● PROBLEM DETAILS:
Copy the data starting at the line that contains "Where should I click to: Select" and ending at the line that contains "tap(1029, 37)", and decrease every coordinate in the answers by 30. Leave all other text on those lines unchanged.

● Source data:
┌──
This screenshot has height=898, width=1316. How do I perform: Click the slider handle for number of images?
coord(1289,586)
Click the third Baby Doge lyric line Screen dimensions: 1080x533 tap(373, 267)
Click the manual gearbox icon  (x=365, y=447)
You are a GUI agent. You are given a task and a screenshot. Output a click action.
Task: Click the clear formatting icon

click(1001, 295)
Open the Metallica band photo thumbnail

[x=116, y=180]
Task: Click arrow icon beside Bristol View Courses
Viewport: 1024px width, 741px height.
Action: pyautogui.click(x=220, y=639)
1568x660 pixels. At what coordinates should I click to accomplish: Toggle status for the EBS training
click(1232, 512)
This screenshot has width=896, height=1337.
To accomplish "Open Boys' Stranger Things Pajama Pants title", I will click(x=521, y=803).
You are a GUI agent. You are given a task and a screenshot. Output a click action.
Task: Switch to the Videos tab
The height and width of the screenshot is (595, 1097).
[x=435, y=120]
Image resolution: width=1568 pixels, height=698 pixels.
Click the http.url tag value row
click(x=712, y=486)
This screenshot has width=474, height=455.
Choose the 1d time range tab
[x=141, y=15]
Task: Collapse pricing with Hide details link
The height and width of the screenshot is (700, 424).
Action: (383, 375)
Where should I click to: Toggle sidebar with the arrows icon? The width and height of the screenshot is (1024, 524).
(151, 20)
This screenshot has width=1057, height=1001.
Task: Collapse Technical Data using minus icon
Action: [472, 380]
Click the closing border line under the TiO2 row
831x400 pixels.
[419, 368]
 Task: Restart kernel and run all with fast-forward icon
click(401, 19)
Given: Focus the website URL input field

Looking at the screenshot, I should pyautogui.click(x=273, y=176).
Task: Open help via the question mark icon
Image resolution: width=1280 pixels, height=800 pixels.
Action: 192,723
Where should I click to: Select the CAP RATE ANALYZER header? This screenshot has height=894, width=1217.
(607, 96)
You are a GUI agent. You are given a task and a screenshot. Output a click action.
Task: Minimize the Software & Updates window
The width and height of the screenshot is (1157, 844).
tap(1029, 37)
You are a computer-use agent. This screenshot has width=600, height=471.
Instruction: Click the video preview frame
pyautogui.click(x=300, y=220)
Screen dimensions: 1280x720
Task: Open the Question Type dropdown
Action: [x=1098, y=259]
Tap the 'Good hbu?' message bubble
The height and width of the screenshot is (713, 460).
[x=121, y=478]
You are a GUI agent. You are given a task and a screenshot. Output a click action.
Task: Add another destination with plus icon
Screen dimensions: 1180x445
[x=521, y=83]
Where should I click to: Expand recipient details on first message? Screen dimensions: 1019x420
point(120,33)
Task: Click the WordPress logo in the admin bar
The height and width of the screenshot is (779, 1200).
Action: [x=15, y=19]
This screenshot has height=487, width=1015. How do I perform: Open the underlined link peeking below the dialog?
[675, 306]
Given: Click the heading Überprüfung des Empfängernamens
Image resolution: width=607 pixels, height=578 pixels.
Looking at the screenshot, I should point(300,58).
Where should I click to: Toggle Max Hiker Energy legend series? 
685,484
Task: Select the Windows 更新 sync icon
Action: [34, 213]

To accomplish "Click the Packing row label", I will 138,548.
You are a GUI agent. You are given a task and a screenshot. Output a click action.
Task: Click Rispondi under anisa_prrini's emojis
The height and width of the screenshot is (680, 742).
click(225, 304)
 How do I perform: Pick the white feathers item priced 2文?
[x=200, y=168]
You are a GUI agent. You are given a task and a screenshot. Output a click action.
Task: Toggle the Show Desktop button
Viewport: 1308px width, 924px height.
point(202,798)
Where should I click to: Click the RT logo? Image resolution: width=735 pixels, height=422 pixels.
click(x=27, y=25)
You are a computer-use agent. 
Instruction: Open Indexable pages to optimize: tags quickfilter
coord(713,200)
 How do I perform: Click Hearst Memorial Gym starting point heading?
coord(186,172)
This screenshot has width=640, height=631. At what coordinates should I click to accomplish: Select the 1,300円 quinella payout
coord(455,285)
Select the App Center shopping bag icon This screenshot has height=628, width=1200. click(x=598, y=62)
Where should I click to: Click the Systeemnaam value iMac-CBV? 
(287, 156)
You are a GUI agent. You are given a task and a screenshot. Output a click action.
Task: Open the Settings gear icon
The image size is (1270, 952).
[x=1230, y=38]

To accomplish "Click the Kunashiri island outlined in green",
└──
● RESPONSE TO THE TASK:
Where should I click to: Select the CAP RATE ANALYZER header? This screenshot has height=894, width=1217.
(577, 66)
You are a GUI agent. You are given a task and a screenshot. Output a click action.
Task: Minimize the Software & Updates window
The width and height of the screenshot is (1157, 844).
tap(999, 7)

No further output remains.